Alec saling berpandangan dengan Marco, dan masing-masing bertanya-tanya kehidupan macam apa yang akan mereka jalani di tempat itu.
"Tidak ada," imbuh orang itu, "Belum pernah kulihat ada seorang penjaga baru yang sanggup bertahan lebih dari satu bulan."
"Tapi kau masih di sini," tukas Marco.
Pemuda itu pun menyeringai, mulutnya masih mengunyah-ngunyah jerami dan matanya masih memandang langit-langit.
"Itu karena aku belajar bagaimana caranya bertahan hidup," balasnya.
"Sudah berapa lama kau berada di sini?" tanya Alec.
"Dua bulan," balasnya. "Aku yang paling lama di antara mereka semua."
Alec ternganga karena terkejut. Dua bulan, dan orang itu adalah yang bertahan paling lama. Tempat ini benar-benar tempat menyetor nyawa. Ia mulai bertanya-tanya apakah dirinya salah telah memilih datang ke tempat ini; mungkin ia seharusnya melawan para prajurit Pandesia saat mereka tiba di Solis, sehingga ia bisa mati dengan cepat, mati dengan wajar di kampung halamannya. Benaknya sekarang dipenuhi oleh pikiran untuk melarikan diri; lagipula, kakaknya telah lolos dari paksaan untuk menjadi penjaga di tempat ini—apa lagi perlunya ia berada di tempat ini?
Alec mulai mencari-cari di seluruh dinding, memeriksa letak jendela dan pintu, menghitung jumlah penjaga barak, dan bertanya-tanya apakah ada jalan untuk keluar dari tempat ini.
"Bagus," kata pemuda itu dengan mata yang masih tertuju ke langit-langit, namun tetap dapat melihat apa yang dilakukan oleh Alec. "Berpikir untuk melarikan diri. Berpikir tentang tempat mana pun juga, selain tempat ini. Itulah caramu untuk bertahan hidup."
Alec tersipu malu karena pemuda itu bisa membaca pikirannya, dan ia heran bagaimana pemuda itu bisa melakukannya tanpa melihat apa yang sedang ia lakukan.
"Namun jangan pernah benar-benar mencobanya," kata pemuda itu. "Tak terhitung lagi berapa orang yang mati karena mencoba melarikan diri setiap malam. Lebih baik terbunuh daripada mati saat melarikan diri."
"Mati seperti apa?" tanya Marco. "Apakah mereka menyiksa kalian?"
Pemuda itu menggeleng.
"Lebih buruk lagi," katanya. "Mereka membiarkanmu melarikan diri."
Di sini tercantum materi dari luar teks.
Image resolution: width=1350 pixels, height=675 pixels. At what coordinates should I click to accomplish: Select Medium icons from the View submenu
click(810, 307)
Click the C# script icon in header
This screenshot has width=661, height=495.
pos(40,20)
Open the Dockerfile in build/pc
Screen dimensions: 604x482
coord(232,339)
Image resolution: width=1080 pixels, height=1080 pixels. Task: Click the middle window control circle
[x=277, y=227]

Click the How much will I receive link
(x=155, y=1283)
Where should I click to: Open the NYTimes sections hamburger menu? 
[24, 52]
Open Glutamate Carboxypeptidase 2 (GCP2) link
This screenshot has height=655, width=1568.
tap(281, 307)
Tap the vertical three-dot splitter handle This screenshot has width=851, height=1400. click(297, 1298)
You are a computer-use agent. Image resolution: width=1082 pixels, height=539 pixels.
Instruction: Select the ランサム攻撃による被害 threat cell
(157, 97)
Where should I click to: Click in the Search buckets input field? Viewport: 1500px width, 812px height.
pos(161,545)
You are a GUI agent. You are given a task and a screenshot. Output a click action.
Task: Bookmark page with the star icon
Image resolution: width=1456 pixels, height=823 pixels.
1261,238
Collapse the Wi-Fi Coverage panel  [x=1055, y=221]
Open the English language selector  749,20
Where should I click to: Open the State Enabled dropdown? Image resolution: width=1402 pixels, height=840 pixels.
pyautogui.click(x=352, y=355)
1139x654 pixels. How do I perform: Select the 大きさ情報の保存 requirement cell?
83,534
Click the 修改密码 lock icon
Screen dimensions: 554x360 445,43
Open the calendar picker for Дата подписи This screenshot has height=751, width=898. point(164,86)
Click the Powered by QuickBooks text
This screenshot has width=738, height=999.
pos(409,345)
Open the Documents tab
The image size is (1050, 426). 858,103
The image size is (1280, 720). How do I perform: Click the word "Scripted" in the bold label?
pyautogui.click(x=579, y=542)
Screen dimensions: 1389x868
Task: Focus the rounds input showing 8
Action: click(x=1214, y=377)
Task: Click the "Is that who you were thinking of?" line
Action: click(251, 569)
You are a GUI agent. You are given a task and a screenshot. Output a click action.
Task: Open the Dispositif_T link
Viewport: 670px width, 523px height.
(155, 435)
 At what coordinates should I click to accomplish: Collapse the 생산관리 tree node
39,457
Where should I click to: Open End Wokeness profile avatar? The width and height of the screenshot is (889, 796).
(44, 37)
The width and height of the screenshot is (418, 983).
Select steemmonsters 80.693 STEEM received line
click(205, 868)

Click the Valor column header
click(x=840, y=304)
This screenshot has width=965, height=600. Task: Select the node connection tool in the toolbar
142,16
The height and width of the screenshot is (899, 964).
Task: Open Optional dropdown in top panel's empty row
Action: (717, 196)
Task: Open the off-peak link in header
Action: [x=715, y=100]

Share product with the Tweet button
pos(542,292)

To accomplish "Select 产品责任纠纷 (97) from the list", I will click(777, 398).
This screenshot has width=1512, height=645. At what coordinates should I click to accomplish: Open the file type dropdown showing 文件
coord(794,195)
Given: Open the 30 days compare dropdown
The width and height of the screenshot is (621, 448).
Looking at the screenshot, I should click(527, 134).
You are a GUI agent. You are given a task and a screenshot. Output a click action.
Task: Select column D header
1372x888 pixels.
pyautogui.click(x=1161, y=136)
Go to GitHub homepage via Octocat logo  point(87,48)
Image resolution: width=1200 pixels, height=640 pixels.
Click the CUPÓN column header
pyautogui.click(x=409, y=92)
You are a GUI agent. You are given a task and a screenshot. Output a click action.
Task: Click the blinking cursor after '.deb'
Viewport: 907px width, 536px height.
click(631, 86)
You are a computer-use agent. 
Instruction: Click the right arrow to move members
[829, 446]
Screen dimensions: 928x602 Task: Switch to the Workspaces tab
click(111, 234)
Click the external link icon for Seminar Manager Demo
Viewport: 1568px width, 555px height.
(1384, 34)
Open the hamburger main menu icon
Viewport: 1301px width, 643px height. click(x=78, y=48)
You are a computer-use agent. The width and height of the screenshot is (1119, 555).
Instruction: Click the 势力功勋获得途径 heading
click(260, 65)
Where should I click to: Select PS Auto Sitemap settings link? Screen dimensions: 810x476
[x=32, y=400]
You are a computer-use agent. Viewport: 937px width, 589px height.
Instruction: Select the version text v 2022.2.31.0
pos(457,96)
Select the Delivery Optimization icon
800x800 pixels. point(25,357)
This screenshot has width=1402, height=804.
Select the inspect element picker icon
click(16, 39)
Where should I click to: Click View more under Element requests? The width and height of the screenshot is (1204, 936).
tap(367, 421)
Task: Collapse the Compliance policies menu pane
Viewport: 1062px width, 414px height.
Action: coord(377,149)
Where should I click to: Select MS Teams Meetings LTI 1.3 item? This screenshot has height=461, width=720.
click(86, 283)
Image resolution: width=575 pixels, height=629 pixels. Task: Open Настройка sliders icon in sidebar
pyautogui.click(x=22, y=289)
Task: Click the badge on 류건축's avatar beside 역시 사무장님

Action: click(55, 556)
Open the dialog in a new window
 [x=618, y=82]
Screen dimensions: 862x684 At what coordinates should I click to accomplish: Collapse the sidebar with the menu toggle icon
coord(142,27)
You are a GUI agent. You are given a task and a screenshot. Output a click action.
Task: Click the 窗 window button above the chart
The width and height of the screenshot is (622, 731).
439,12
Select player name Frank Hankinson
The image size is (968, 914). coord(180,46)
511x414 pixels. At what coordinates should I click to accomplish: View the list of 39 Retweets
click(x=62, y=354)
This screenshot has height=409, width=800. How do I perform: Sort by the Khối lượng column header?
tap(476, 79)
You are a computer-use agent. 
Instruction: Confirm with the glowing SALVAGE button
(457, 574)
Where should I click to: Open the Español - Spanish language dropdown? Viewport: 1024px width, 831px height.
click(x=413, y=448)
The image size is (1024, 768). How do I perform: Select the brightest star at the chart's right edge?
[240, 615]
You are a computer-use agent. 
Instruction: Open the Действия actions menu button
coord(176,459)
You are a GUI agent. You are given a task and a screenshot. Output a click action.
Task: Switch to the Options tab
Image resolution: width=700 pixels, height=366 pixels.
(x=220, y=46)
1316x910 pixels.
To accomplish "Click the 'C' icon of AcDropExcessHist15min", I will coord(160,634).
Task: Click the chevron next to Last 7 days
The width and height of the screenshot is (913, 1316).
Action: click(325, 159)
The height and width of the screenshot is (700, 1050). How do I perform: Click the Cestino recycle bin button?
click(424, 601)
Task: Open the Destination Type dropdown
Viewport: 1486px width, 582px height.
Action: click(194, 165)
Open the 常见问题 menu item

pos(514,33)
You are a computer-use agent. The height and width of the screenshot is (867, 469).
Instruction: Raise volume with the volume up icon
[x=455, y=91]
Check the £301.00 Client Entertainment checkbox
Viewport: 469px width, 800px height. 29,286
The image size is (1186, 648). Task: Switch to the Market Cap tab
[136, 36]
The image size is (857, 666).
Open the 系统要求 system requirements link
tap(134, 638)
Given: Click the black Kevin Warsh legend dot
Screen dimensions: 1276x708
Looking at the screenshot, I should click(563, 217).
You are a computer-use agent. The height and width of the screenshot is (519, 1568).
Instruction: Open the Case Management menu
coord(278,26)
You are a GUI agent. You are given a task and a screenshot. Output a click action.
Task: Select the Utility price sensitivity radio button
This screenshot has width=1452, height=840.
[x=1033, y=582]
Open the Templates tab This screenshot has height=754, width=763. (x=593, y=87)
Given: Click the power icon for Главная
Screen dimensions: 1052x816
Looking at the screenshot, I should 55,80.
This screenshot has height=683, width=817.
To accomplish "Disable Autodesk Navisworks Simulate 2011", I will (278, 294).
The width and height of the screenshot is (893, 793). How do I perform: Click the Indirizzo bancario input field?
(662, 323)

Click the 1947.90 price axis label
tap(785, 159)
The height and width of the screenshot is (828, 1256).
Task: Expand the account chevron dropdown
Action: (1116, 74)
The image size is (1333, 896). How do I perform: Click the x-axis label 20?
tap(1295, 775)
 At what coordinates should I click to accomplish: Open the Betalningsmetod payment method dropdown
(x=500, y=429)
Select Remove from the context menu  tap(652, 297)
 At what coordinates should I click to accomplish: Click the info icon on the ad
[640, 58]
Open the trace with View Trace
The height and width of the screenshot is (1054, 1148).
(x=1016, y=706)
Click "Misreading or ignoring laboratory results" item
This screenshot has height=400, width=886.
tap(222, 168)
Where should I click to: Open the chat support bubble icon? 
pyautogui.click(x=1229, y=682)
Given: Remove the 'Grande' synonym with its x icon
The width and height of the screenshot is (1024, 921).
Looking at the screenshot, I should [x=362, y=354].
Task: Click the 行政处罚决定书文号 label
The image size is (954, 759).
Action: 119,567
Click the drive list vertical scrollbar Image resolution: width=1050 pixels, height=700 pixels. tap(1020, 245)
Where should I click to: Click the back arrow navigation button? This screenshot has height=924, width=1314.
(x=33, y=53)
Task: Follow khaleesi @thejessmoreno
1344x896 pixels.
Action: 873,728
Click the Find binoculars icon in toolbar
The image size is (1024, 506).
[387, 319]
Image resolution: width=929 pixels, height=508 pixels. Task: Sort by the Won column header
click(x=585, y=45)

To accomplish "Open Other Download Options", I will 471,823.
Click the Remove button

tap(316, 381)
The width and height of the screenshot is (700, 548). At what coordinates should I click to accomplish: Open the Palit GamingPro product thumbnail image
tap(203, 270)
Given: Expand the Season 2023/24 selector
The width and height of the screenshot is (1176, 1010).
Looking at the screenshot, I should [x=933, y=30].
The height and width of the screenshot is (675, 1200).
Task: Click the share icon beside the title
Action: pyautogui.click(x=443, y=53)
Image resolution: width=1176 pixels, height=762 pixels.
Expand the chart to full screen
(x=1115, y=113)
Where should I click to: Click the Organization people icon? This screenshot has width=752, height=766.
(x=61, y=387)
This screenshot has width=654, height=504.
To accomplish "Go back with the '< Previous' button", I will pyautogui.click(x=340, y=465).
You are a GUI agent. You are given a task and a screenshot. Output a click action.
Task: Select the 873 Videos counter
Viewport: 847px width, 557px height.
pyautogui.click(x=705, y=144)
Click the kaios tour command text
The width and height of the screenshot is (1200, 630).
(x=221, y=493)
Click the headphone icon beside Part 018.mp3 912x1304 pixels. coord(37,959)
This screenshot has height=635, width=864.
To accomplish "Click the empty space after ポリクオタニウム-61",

Alec menatap orang itu dengan kebingungan.
"Apa maksudmu?" tanya Alec.
"Tempat ini adalah pilihan yang tepat," tutur pemuda itu. "Hutan itu penuh dengan kematian. Babi hutan, binatang buas, para troll—serta segala sesuatu yang bisa kau bayangkan. Tak pernah ada yang selamat."
Pemuda itu menyeringai dan untuk kali pertamanya memandang mereka berdua.
"Selamat datang di Benteng Api, kawan," katanya sembari tersenyum lebar.